You never forget the songs you hear on the truly earthshaking nights you have at the club. Those are the records that even one hook from can trigger a whole host of visceral, physical responses- your heart beats faster, syncing upward to match BPMs, remembering the press of flesh and the ritualized exertion of the whole experience, you can even find yourself caught up in the sweaty, sexy mesh of memory, lit by strobe light and the wistful eye of the mind.
Johnny Vicious' track "Ecstasy" was like that for me. That remarkable, analog-squelchy sweeping synth hook, the pounding drums, and the voice Claudia Radbauer, an Austrian woman living in New York who went from being a dance music fan to being a dance music star. Now, as Lula, she had sprung from the speakers and decks of Danny Tenaglia-era Twilo to grace records from all over the world with her marvelous voice- From the X-Beat mid-90s through the glory days of the circuit, Lula's voice was the martial call to dance. Foreign, female, and expressive with the absolute liberation of the club, the singles and tracks kept coming. With Tenaglia, Vicious, Creamer and K, DJ Wout, Friburn and Urik, Peter Rauhofer, and many others.
But no mere discography can express the power that Lula held over late-90s dancefloors. When she broke into that countdown in the middle of "Ecstasy," it didn't matter where it was playing, because everywhere became Chelsea, and when she reached "one" and proclaimed that shirts needed to come off, by God they did. All over the world.
Lula currently has a track on Kult Records called "Fire and Burn," so we gladly leapt at the chance to talk at one of the most distinctive and beloved voices in the past decade and a half of dance music.
Jason Shawhan: So how does it feel to be the most famous Austrian voice in
American clubs since Falco?
Lula: I got goosebumps just reading this question
What an honor.
I really don´t feel famous or special or anything. Actually, I´m still surprised that people want to hear my voice with this hard accent on a track. It´s still unbelievable for me. I´m very proud and appreciate everybody who likes to hear my lyrics and my voice, but I really don´t feel like I´m somebody famous or special.
I don´t even tell people here in Austria that I do this. They don´t know me as Lula, they don´t know my songs. Anyway, Austrians are famous for being jealous, so I just stay away from the Austrian music scene. I know some of the guys, but I don´t hang out with any of them. My heart and mind is in America, and hopefully my body will be back in New York soon, too.

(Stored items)
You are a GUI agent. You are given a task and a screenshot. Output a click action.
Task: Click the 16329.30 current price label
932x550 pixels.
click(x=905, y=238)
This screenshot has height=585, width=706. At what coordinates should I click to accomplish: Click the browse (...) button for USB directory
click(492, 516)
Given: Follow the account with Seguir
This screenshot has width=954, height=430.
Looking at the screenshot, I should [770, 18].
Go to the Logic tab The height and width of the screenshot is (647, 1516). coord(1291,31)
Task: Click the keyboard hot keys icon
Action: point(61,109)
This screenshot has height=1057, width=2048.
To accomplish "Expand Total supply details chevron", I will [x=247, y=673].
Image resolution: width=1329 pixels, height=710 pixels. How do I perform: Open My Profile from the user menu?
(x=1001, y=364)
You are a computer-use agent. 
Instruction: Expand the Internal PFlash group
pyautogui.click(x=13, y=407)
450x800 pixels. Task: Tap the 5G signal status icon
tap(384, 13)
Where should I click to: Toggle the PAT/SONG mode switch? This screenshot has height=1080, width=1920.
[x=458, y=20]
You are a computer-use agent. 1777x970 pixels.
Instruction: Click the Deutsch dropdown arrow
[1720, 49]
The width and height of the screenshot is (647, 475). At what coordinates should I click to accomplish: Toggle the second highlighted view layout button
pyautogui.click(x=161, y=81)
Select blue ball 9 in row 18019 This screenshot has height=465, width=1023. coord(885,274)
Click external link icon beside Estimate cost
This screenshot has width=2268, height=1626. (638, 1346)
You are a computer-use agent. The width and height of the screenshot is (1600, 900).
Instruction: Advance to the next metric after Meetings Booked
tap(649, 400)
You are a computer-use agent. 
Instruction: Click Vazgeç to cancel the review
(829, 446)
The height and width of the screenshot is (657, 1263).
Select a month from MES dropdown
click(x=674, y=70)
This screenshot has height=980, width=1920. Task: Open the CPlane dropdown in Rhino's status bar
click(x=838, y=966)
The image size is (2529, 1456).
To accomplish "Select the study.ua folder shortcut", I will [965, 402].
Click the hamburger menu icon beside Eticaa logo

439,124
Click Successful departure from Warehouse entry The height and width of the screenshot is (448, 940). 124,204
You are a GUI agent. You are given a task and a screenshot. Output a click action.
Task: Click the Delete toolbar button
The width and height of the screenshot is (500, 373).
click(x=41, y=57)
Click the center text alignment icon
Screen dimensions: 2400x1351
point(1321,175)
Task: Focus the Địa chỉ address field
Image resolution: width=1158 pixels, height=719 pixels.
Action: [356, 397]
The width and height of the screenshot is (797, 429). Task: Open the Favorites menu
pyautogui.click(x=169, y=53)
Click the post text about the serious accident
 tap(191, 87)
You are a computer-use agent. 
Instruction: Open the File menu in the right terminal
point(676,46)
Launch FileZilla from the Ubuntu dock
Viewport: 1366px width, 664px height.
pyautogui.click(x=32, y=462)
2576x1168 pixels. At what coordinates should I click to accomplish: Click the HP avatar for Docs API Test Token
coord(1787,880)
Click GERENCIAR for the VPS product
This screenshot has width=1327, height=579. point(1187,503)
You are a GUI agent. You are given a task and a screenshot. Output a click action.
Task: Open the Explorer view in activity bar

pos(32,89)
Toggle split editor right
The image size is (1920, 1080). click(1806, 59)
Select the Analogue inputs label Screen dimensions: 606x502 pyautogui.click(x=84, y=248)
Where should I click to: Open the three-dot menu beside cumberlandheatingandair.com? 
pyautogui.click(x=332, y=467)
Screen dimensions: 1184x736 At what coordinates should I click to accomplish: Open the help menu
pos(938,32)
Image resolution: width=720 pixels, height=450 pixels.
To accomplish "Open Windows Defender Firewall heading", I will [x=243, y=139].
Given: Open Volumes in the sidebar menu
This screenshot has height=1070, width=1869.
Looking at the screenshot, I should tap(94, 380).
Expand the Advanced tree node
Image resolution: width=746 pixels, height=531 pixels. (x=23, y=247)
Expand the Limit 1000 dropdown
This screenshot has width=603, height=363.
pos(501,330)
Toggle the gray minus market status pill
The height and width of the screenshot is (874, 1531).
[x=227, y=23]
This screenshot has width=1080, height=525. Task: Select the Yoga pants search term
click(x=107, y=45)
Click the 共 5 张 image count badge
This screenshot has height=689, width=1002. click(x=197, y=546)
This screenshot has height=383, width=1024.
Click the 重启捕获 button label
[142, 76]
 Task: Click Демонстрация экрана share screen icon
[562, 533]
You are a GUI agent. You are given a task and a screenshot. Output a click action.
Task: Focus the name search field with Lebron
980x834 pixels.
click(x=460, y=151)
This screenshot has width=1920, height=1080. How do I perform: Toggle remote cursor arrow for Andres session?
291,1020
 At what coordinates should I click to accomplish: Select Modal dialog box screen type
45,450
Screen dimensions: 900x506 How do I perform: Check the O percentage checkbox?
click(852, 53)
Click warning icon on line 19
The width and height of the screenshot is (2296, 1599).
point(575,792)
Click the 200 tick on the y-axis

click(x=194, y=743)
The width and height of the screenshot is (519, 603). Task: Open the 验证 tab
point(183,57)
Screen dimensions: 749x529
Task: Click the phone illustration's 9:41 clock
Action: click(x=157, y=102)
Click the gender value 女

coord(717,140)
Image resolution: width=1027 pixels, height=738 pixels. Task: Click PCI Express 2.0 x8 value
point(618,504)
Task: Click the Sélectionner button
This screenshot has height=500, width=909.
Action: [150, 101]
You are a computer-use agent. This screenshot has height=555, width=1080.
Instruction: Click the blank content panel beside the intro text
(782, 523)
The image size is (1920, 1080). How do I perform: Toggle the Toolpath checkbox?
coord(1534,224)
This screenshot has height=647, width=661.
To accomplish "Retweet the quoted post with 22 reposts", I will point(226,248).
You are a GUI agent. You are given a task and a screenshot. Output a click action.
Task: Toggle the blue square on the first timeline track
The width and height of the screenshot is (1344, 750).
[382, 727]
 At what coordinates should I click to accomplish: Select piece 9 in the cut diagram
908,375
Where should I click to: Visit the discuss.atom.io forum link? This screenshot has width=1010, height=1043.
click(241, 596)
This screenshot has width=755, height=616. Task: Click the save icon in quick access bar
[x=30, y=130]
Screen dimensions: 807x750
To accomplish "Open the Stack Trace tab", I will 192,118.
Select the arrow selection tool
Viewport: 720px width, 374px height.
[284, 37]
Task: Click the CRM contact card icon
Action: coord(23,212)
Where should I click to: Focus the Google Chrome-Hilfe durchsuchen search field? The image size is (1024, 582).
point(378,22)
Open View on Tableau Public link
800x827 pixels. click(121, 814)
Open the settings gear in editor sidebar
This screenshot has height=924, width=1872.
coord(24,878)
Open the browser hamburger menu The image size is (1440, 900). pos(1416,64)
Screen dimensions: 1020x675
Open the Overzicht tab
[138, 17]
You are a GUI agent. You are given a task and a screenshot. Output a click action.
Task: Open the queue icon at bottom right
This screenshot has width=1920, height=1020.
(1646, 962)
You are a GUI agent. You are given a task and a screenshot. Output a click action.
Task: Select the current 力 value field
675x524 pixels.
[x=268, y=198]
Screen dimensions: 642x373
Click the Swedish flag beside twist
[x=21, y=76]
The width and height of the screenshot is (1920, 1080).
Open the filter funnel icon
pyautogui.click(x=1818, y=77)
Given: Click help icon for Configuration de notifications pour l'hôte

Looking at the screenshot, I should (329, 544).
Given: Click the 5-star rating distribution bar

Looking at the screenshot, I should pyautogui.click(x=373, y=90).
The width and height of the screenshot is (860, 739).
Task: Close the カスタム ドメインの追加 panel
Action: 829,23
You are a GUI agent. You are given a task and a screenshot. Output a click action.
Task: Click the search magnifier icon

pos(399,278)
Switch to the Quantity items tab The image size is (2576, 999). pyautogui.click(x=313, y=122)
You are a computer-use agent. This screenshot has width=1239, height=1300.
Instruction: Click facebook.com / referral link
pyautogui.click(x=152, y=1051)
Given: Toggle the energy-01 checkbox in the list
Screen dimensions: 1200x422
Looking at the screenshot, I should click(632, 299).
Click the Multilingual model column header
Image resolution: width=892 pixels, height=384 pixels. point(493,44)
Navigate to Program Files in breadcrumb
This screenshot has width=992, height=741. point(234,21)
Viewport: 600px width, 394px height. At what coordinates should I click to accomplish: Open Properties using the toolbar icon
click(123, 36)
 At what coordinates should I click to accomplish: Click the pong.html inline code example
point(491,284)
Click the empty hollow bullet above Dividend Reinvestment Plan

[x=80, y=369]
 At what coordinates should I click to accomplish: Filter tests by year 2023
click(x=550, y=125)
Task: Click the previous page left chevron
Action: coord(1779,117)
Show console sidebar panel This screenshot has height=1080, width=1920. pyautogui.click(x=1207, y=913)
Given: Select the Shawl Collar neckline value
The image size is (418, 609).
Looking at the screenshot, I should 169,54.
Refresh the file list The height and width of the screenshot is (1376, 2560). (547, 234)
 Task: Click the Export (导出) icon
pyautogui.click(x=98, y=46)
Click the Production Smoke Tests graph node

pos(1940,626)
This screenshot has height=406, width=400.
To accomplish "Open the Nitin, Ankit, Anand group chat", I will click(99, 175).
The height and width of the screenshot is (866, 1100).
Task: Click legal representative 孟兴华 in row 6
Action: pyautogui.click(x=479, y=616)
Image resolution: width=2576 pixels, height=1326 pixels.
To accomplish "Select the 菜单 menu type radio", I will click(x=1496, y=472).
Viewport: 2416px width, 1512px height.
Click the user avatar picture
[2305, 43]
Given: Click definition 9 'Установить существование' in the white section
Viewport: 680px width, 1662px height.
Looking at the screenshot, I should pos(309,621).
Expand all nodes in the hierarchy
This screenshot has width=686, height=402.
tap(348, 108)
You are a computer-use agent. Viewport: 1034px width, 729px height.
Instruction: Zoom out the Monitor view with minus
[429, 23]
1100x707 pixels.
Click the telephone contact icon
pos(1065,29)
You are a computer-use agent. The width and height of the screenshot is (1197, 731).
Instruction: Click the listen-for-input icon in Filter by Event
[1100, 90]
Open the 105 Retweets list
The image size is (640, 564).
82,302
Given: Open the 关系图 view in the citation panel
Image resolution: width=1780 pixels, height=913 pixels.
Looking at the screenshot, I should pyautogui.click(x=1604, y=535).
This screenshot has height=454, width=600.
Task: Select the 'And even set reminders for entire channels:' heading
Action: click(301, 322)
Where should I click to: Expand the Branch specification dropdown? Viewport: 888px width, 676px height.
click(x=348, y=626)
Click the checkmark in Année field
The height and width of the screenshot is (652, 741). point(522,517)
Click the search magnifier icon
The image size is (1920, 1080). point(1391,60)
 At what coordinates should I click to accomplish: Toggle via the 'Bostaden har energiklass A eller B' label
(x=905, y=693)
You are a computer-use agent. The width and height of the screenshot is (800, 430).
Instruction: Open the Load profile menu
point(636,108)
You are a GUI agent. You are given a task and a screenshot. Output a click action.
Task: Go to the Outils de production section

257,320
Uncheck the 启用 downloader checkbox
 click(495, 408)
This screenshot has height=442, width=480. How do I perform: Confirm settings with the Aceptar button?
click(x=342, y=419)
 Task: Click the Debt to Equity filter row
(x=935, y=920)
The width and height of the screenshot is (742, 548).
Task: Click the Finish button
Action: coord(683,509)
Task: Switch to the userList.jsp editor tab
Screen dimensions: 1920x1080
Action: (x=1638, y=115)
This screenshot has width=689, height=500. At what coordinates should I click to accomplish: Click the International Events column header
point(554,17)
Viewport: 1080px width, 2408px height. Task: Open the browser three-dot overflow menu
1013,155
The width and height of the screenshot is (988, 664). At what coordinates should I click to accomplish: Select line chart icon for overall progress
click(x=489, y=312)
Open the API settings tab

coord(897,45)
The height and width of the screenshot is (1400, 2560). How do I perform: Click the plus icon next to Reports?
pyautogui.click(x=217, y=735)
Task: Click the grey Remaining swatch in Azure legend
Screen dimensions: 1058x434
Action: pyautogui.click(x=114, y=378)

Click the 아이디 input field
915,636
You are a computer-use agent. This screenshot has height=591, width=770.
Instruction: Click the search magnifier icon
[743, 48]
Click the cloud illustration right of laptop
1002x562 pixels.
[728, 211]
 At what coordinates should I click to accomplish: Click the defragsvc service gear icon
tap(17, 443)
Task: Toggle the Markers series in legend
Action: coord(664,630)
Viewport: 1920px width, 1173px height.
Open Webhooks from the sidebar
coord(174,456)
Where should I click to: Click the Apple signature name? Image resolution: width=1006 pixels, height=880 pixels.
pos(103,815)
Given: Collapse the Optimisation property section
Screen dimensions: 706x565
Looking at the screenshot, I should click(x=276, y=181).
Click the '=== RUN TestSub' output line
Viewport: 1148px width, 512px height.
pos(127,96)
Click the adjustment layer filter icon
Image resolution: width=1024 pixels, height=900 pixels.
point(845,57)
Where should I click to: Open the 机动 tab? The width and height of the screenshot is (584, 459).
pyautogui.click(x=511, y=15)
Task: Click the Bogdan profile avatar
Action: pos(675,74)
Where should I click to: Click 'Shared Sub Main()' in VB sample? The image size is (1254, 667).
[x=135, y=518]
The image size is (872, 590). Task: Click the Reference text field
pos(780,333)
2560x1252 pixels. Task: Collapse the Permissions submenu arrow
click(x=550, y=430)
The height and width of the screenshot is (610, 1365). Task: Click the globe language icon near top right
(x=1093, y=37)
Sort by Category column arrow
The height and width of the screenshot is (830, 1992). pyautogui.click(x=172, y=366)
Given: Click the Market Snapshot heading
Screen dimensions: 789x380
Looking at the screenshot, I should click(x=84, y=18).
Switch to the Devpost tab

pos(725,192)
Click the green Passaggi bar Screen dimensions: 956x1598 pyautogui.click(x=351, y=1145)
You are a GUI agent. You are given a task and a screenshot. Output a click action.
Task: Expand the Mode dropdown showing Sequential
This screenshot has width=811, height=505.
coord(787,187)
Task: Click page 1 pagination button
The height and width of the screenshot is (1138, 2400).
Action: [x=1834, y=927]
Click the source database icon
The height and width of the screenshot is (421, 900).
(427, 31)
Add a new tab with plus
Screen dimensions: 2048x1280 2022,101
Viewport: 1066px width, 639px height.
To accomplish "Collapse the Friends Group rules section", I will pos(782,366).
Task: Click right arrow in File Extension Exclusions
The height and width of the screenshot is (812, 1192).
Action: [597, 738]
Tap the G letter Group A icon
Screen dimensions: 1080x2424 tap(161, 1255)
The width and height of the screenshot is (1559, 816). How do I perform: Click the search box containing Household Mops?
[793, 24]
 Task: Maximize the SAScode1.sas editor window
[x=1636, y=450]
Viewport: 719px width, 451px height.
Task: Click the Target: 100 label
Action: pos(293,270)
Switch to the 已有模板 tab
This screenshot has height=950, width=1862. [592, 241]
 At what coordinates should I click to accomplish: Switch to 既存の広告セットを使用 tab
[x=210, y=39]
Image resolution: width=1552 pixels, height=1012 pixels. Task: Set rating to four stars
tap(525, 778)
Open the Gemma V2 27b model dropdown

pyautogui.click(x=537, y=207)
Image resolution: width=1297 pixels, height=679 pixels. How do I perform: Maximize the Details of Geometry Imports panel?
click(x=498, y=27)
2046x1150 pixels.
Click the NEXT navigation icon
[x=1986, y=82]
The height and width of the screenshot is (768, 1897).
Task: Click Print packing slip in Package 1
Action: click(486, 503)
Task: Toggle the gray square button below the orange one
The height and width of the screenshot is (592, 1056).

> _SET TASKS_
(1) Answer these questions using the Lula interview:
(a) What is the title of the Johnny Vicious track with the analog synth hook?
(b) On which record label does Lula currently have the track "Fire and Burn"?
(c) According to Lula, what are Austrians famous for?
(2) Reproduce the passage of the Lula interview starting with "But no mere" and going on through "over the world.".

> _THE RESPONSES_
(1)
(a) "Ecstasy"
(b) Kult Records
(c) Being jealous

(2)
But no mere discography can express the power that Lula held over late-90s dancefloors. When she broke into that countdown in the middle of "Ecstasy," it didn't matter where it was playing, because everywhere became Chelsea, and when she reached "one" and proclaimed that shirts needed to come off, by God they did. All over the world.